Il y a donc lieu de condamner M. [M] [T] à payer à M. [W] [Z] ladite de somme de 6.000 euros au titre du préjudice de jouissance.
En dernier lieu, il est constant que M. [W] [Z] a dû faire assurer le véhicule pour ses besoins personnels.
Cependant, il a réglé certaines cotitsations d’assurance en pure perte pour les périodes où il était dans l’impossibilité d’utiliser le véhicule, en raison des désordres l’affectant et imputables à M. [M] [T].

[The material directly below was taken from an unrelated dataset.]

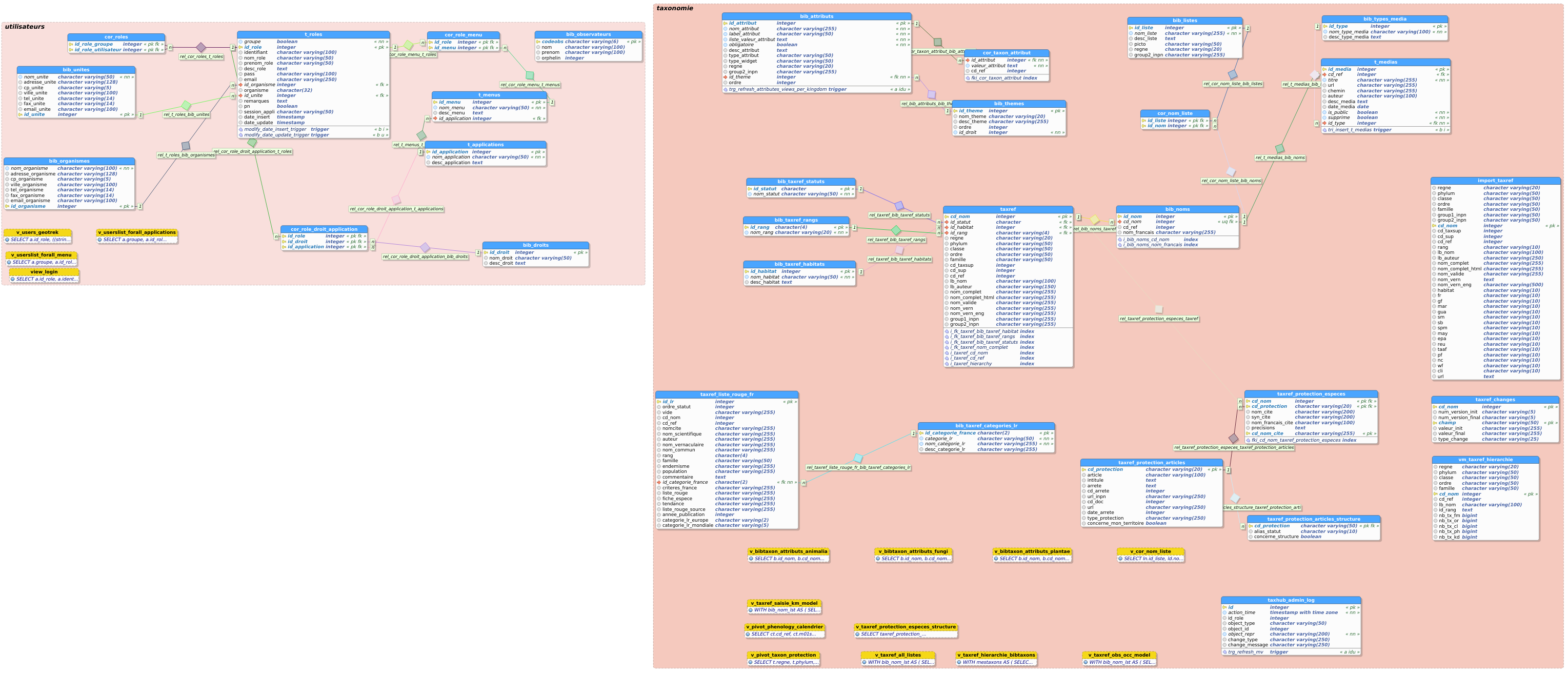
Task: Select the bib_noms table header
Action: 1177,209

M. [M] [T] sera donc condamné à payer à M. [W] [Z] la somme réclamée et justifiée de 578,48 euros au titre de la prime assurance.
Sur les autres demandes
Conformément à l’articles 696 du code de procédure civile, M. [M] [T], partie perante au procès, sera condamné aux dépens, y compris ceux relatifs à la procédure de référé-expertise RG n°23/576.

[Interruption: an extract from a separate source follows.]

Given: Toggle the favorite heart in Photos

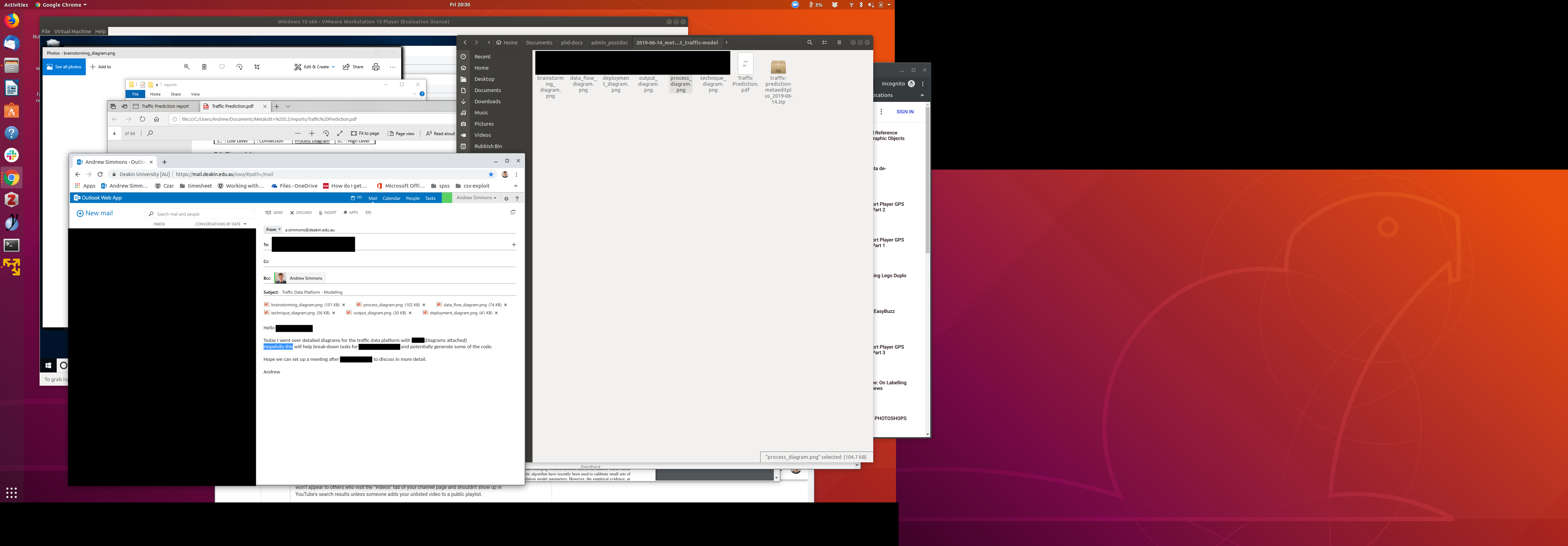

Il sera également condamné à payer à M.[W] [Z] une somme de 1.500 euros, au titre de l’article 700 du code de procédure civile.

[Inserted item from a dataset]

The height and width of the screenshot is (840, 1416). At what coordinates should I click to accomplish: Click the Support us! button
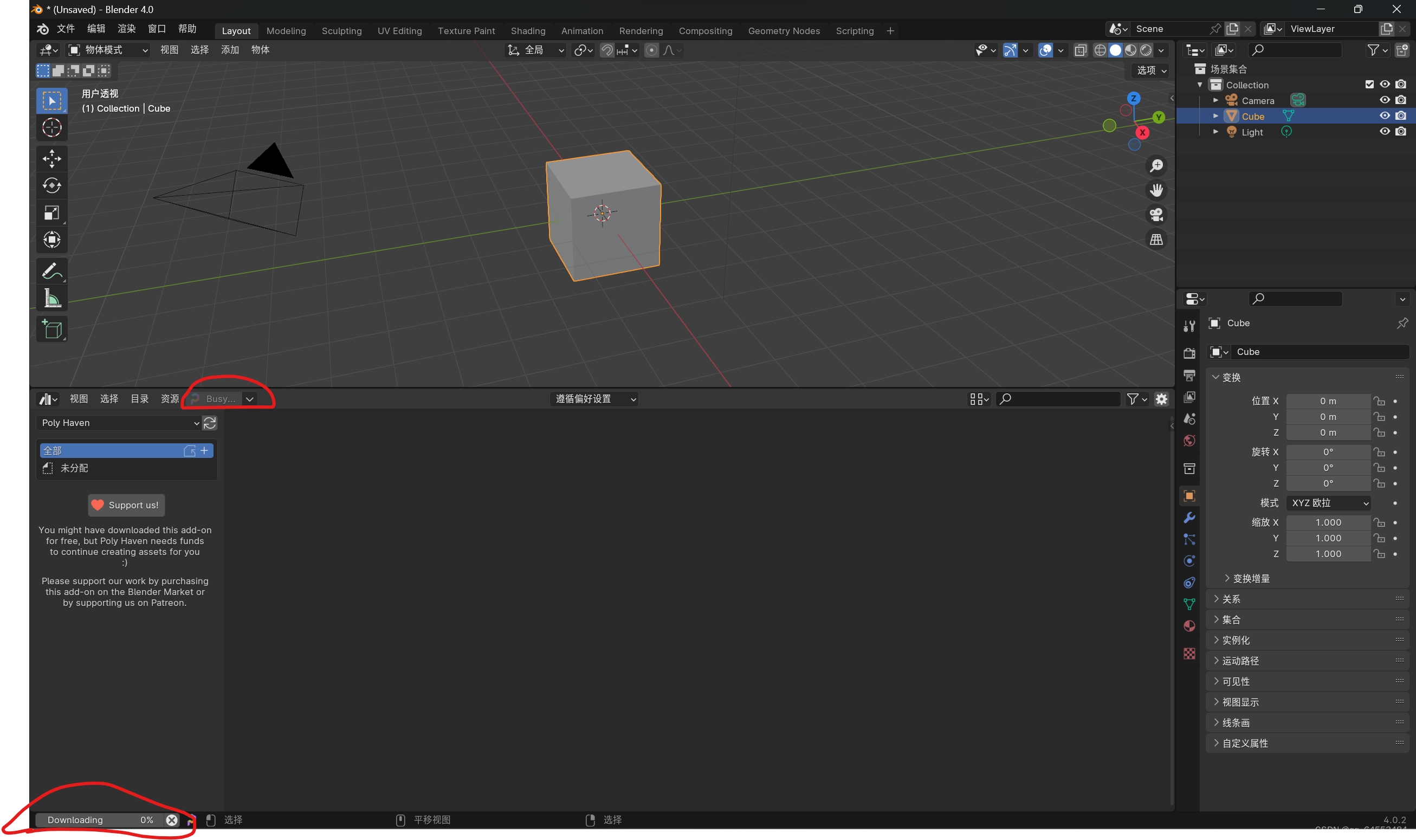(126, 505)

L’exécution provisoire est de droit, en application de l’article 514 du code de procédure civile.
PAR CES MOTIFS
Le tribunal, statuant publiquement, par jugement prononcé par mise à disposition au greffe, réputé contradictoire et en premier ressort,
PRONONCE la résolution de la vente du véhicule de marque Audi modèle RS 3 Sportback, immatriculé [Immatriculation 6], conclue entre M. [W] [Z] et M. [M] [T], suivant certificat de cession du 17 novembre 2022 ;
En conséquence,
DIT que M. [M] [T] devra restituer à M. [W] [Z] la somme de 37.900,00 € (TRENTE SEPT MILLE NEUF CENT EUROS), outre les intérêts au taux légal à compter du 6 novembre 2024, date de signification de l’assignation ;
RAPPELLE que M. [W] [Z] devra tenir le véhicule de marque Audi modèle RS 3 Sportback, immatriculé [Immatriculation 6], à disposition de M. [M] [T] ;
REJETTE la demande de M.[W] [Z] tendant à conditionner la restitution du véhicule à la restitution du prix ;
CONDAMNE M. [M] [T] à payer à M. [W] [Z] les sommes suivantes, outre les intérêts au taux légal à compter de la signification du présent jugement :
— 5.130,40 € (CINQ MILLE CENT TRENTE EUROS ET QUARANTE CENTIMES) au titre des frais de diagnostic et de réparation du véhicule,
— 578,48 € (CINQ CENT SOIXANTE-DIX-HUIT EUROS ET QUARANTE-HUIT CENTIMES) au titre de la prime assurance,
— 6.000 € (SIX MILLE EUROS) au titre du préjudice de jouissance ;
CONDAMNE M. [M] [T] à payer à M. [W] [Z] la somme de 1.500,00 € (MILLE CINQ CENTS EUROS) au titre de l’article 700 du code de procédure civile ;
CONDAMNE M. [M] [T] aux dépens, y compris ceux relatifs à la procédure de référé-expertise RG n°23/576 ;
RAPPELLE que le présent jugement est exécutoire de plein droit à titre provisoire.
Et ce jugement a été signé par le Président et le Greffier.